Stored items:
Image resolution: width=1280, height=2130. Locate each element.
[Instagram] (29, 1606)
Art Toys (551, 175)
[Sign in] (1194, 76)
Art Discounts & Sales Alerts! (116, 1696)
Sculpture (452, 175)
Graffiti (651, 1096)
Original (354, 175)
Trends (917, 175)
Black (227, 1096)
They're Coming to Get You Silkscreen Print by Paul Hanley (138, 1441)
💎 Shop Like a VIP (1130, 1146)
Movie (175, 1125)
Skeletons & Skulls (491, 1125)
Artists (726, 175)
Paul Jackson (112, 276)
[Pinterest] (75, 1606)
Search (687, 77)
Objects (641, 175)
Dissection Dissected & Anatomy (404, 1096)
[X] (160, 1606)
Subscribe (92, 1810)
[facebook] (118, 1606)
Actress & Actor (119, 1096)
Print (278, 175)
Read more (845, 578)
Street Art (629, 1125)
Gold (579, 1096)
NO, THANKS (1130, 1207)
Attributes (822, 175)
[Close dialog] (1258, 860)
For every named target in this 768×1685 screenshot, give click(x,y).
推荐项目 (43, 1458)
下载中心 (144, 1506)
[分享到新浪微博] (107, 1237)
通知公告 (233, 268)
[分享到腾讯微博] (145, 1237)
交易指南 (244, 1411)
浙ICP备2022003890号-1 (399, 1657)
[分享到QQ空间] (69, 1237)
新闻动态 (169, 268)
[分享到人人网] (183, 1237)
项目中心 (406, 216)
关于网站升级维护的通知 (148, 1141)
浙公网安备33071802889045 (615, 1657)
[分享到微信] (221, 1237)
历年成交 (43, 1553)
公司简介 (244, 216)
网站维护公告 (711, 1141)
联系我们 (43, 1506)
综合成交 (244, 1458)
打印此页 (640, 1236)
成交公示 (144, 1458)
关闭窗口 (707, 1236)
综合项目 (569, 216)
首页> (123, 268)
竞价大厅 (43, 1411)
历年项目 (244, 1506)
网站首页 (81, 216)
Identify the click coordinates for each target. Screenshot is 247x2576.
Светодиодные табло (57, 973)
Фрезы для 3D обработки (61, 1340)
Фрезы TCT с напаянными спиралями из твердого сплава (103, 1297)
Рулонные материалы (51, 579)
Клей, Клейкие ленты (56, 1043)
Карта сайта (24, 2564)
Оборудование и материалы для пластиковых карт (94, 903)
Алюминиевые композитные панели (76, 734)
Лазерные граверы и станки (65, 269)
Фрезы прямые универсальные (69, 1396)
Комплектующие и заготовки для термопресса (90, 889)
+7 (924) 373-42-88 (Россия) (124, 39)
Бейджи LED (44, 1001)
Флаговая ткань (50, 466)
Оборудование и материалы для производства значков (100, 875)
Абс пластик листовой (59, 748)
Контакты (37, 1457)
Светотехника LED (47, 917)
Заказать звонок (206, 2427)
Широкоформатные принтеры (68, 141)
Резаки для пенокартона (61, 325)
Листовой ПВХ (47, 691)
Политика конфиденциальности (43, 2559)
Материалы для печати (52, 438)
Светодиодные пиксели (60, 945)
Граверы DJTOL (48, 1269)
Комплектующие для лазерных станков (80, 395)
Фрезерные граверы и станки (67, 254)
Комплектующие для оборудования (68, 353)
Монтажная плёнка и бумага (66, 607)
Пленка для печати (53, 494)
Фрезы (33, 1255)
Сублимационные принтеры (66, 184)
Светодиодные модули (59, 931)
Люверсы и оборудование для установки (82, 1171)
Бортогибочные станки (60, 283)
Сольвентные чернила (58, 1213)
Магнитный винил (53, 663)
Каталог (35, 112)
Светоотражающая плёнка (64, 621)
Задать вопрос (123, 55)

--- Aim of the exercise ---
If a line of the data contains "принтеры", copy it out.

--- Solution for this problem ---
Широкоформатные принтеры (68, 141)
Сублимационные принтеры (66, 184)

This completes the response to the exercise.